Tullius’s words caused a rush of guilt in Elerian.

“What would Tullius say if he knew that I almost suffered the same fate during my first shape change,” he wondered uneasily.

“Was Urbanus telling the truth when he said I am not a Hesperian?” asked Elerian to change the subject. He was more than half convinced that everything the Ondredon had told him was a lie calculated to upset him as much as possible.

“We will not talk about that here,” replied Tullius, rising to his feet. “Once we are safely seated at my table, I will tell you the full story of your past as I know it.”

They walked in silence after that, in single file with Tullius in the lead, each of them occupied with his own thoughts but still alert to the forest around them and any danger that might present itself.

“What strange twists life takes at times,” thought Tullius to himself as he stole a quick glance over his shoulder at Elerian. “After all my warnings to Balbus to conceal Elerian’s past from him, I am the one who revealed it to him.”

Elerian paid little attention to Tullius, being occupied with his own thoughts. At first, the change in his outward appearance occupied most of his attention, but he soon found that, beneath his strange exterior, he felt the same.

“It is as if I have merely changed my clothes,” he thought to himself.

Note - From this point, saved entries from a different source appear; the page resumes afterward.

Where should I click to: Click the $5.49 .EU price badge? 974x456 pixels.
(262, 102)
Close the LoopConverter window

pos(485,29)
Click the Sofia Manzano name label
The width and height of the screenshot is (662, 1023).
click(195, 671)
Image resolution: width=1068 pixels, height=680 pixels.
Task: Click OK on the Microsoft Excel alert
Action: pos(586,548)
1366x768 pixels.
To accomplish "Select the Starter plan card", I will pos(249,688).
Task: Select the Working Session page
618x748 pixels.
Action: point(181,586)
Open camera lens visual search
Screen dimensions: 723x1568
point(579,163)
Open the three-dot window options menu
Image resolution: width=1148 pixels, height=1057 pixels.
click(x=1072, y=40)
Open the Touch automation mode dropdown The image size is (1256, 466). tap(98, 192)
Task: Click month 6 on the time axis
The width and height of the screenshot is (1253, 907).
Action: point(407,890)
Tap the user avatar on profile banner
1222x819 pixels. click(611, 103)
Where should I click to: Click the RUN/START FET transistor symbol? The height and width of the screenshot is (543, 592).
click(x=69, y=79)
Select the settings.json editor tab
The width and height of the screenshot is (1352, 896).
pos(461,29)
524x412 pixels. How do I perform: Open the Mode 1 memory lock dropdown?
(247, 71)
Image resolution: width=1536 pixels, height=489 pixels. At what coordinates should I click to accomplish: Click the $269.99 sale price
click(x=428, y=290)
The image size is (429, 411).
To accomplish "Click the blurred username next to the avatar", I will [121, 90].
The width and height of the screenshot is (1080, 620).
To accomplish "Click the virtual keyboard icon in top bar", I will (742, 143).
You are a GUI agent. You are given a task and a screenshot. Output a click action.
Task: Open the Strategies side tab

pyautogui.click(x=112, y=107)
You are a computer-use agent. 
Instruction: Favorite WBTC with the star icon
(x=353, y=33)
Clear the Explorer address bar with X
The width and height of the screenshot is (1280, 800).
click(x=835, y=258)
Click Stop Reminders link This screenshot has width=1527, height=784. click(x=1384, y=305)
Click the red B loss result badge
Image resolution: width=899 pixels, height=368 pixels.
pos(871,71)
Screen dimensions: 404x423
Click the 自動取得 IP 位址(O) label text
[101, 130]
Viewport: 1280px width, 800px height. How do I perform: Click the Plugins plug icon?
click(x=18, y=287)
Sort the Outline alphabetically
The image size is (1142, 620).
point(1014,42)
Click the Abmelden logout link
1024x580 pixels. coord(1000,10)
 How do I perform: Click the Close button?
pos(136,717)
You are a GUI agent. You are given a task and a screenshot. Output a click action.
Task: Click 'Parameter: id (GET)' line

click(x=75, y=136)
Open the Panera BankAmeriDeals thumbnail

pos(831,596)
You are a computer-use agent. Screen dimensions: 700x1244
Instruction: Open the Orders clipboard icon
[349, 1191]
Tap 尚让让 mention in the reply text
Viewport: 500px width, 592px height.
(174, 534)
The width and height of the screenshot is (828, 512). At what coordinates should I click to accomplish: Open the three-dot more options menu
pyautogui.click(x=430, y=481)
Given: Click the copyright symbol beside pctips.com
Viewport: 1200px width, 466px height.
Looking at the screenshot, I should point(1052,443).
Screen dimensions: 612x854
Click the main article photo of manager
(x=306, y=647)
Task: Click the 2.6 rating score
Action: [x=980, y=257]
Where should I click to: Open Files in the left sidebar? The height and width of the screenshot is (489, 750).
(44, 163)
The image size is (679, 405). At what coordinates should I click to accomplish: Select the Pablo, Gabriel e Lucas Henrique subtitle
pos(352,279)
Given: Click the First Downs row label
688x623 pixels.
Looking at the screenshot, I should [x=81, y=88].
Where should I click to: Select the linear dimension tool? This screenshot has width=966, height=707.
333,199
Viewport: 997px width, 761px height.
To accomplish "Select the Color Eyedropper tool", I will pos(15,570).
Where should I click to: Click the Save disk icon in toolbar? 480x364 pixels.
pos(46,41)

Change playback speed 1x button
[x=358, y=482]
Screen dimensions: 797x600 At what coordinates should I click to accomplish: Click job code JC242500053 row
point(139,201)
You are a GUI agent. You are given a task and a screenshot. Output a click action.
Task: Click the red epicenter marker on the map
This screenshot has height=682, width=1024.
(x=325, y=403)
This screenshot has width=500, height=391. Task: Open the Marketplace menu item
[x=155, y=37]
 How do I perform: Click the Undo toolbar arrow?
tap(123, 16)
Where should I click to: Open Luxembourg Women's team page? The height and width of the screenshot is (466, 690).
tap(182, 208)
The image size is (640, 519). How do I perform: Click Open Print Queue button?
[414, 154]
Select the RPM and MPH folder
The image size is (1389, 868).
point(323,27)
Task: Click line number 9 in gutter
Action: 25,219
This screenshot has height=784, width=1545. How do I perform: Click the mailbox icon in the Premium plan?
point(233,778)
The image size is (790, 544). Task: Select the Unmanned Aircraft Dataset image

Experienced in changing his shape, he soon adjusted to his new form and, instead, began to wonder what Tullius would say about his past. With his mind bubbling with questions like a pot full of boiling water, Elerian followed Tullius with barely contained impatience until they reached the ring of tall rowan trees that encircled Tullius’s home. The mage opened the rickety wooden gate that barred the only opening through the circle of trees and breathed a sigh of relief as he and Elerian passed through it, entering the protection of the shield spell that guarded the clearing around his home. They felt no resistance as they passed through the barrier, but any evil or dangerous creature that attempted to penetrate the ring of rowans would have encountered an invisible, impassable wall. Although Tullius had never spoken of the spell, Elerian had discovered its existence long ago with his mage sight. With his third eye, he saw it as a pale curtain of greenish light that stretched from one rowan tree to another to form a wall around the clearing.

After retrieving the bottle of wine he had left by the gate, Tullius led the way across the thick, unkempt turf that covered his front yard. After the mage opened his battered wooden front door, Elerian followed him into his dilapidated house.

Beyond the door was a room that served Tullius as kitchen, sitting room, and bedroom. The same buckets and pots that Elerian had first seen as a child were still scattered across the stone floor, set out to catch leaks, for the roof still dripped water whenever it rained. Tullius threaded his way through the obstacles on the floor, headed for the rickety wooden table in the middle of the room. When he reached it, he uncovered the mage light that sat in the center of the table, and a soft yellow light filled the room.

Elerian cautiously sat on one of the two old chairs that stood near the table. It was a familiar setting for him, for he had learned most of his magical lessons at this same table. Tullius fetched two wooden cups from a shelf. After pouring a cup of red wine for each of them from the bottle Elerian had brought, he sat in the second chair, across from Elerian. There was a resigned look on his face as if he faced a necessary but unpleasant task.